In things to watch this month, there’s Season 4 of the British spy series Slow Horses on AppleTV+ starting Sept. 4, which stars Gary Oldman as the curmudgeonly boss of a motley group of British reject MI5 agents who try to pursue threats as best they can. We’ve seen all of the seasons and plan to continue on with it … Oldman is a greasy grump in this — who I’m still hoping will wash his hair someday, lol. 

Next up is the mystery drama series The Perfect Couple (on Netflix starting Sept. 5), starring Nicole Kidman and Liev Shreiber, which is set on Nantucket and is based on the 2018 novel by Elin Hilderbrand … about a wealthy family whose members are suspected in a murder when a body is found on the beach.

This looks like delicious fun and could be like the juicy mindless stuff we need as the election gets closer.
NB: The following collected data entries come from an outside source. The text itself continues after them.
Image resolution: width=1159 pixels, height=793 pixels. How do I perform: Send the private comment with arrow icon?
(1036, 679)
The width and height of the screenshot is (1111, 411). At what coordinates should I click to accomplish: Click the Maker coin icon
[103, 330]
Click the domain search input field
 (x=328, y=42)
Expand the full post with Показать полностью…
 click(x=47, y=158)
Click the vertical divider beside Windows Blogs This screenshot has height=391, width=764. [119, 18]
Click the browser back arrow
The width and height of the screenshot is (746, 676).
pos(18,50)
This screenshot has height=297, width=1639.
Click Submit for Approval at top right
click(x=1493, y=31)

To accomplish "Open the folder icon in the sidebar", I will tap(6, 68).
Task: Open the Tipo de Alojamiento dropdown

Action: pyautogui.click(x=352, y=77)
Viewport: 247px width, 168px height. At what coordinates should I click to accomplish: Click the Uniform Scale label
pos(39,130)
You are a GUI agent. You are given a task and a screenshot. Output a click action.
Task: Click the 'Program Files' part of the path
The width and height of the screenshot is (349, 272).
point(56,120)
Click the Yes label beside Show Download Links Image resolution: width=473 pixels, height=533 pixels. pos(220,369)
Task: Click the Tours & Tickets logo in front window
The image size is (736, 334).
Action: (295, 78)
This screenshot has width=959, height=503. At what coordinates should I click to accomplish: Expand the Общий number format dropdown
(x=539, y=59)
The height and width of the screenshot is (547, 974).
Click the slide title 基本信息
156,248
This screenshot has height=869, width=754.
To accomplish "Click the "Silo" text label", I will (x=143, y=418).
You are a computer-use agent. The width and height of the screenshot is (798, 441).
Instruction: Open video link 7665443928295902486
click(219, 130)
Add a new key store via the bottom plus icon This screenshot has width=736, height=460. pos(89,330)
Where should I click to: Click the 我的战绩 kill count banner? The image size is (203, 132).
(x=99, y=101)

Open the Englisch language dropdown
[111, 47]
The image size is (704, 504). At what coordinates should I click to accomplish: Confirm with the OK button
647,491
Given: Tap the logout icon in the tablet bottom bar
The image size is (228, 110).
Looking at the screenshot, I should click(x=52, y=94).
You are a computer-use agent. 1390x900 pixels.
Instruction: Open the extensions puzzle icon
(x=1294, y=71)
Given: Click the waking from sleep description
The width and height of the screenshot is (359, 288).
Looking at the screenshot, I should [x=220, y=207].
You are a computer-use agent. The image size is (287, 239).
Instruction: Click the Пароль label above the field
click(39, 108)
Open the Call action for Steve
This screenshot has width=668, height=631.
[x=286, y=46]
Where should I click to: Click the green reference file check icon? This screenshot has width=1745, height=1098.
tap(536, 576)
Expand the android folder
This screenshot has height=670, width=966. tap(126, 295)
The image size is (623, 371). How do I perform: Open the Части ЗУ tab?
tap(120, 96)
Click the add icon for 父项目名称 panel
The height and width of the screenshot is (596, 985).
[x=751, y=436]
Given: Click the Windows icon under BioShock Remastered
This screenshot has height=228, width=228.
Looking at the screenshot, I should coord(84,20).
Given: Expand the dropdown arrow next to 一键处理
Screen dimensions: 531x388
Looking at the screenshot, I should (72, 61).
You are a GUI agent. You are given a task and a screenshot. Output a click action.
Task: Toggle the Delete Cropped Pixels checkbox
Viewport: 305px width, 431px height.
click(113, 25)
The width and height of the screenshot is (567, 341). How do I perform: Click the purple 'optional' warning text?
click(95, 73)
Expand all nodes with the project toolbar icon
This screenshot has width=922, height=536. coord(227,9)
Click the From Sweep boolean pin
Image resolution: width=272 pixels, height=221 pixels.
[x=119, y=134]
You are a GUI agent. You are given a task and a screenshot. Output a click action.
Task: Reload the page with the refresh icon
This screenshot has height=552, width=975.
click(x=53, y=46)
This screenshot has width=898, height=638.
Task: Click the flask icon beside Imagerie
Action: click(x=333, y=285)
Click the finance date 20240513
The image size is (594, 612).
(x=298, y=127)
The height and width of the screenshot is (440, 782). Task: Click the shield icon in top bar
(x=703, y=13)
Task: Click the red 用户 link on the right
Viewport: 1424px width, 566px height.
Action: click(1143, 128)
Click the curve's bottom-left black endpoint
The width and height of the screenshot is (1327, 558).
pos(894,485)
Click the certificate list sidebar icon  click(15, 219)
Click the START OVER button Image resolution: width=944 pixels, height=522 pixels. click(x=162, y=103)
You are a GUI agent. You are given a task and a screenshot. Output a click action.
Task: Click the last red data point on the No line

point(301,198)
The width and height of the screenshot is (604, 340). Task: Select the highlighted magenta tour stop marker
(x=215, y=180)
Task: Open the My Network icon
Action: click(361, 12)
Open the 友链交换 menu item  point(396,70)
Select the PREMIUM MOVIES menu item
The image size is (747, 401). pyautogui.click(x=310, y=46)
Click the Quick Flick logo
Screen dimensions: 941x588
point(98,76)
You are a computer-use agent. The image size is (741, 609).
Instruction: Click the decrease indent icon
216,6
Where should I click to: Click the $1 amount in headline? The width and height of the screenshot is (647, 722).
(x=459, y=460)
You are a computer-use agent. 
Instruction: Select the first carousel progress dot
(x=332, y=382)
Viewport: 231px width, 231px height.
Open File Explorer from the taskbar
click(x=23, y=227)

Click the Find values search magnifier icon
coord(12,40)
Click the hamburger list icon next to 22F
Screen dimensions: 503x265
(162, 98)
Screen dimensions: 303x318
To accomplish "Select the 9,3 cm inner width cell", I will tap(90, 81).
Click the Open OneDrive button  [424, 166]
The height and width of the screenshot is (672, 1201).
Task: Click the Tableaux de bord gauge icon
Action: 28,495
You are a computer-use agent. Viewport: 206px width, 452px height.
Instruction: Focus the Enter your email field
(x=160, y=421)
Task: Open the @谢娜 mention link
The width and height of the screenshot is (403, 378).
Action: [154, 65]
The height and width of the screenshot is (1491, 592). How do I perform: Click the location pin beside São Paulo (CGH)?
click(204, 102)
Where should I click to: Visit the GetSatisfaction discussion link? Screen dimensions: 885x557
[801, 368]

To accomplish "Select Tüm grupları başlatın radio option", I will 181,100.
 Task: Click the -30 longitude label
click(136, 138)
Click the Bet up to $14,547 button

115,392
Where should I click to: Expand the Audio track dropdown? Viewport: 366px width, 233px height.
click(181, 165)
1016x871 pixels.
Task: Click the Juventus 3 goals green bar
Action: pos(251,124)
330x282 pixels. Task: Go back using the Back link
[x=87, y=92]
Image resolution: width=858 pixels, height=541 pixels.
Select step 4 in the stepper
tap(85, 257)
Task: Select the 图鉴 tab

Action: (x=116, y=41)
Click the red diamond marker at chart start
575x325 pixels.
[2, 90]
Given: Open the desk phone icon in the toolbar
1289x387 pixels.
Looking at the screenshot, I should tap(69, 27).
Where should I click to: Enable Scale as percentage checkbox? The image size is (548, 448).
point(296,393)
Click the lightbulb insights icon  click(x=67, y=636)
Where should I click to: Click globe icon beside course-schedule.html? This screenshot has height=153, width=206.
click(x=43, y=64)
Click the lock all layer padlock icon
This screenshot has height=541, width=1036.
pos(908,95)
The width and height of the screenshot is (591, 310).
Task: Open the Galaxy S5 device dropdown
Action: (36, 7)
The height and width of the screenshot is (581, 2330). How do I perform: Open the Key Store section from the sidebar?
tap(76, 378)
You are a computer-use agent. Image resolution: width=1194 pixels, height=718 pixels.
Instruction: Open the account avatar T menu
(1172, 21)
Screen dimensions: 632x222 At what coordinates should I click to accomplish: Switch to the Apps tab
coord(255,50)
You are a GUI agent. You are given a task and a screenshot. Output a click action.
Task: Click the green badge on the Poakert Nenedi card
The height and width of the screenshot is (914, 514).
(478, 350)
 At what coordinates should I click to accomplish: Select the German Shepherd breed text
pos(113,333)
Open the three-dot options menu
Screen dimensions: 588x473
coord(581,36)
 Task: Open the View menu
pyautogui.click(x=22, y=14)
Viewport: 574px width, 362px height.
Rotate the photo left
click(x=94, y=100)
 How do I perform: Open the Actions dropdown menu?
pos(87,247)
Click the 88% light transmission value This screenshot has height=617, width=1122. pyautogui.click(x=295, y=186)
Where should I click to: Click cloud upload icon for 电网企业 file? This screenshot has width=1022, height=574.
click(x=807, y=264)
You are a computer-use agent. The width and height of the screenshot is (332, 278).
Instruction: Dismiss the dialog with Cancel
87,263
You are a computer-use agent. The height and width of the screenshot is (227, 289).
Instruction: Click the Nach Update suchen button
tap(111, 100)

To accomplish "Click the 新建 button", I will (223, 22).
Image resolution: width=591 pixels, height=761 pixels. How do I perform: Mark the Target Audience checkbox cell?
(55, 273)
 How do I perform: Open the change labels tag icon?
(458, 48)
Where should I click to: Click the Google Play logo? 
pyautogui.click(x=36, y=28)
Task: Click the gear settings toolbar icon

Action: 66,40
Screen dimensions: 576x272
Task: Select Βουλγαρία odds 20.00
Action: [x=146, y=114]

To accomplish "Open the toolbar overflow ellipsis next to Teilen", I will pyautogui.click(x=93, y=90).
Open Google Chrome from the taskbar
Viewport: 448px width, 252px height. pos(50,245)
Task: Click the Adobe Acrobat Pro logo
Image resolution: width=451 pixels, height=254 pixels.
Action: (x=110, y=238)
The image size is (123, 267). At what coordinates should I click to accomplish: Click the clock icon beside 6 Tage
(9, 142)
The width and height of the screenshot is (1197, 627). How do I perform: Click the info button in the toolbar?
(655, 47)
It reminds me slightly of Big Little Lies full of wealthy people behaving badly, which is a genre that often delivers on watch-ability.

Also there’s Season 4 of My Brilliant Friend (on HBO starting Sept. 9) — based on Elena Ferrante’s novels — which I haven’t been watching, but they say is very good. I’m still waiting till I read the novel — which I’m planning a buddy read of with Tina at the blog Turn the Page in November. It’s been a long while in the waiting. Some dislike the book, while others think it’s the book of the century, lol. So which is it?

If that doesn’t do it, Kathy Bates’s law series Matlock on CBS starting Sept. 22 looks pretty cute … about an elderly woman who rejoins the workforce at a prestigious law firm and uses her wily ways to win cases. It’s almost like an Angela Lansbury kind of role that meets The Good Wife, lol.

Or perhaps the movie Lee (due out Sept. 27), starring Kate Winslet, might interest you … about the story of WWII photographer Lee Miller who went from being a fashion model to an acclaimed war correspondent. There’s been various books written about her over the decades and the lives she led, though I don’t know all the details.

As for new music this month, it’s a toss-up between Miranda Lambert’s new album Postcards From Texas (due out Sept. 13) or Keith Urban’s new album called High (out Sept. 20). I like Lambert’s single Dammit Randy, which you can hear here. I’m getting a little country, right?

That’s all for now. What about you — which releases are you looking forward to this month?  Happy September.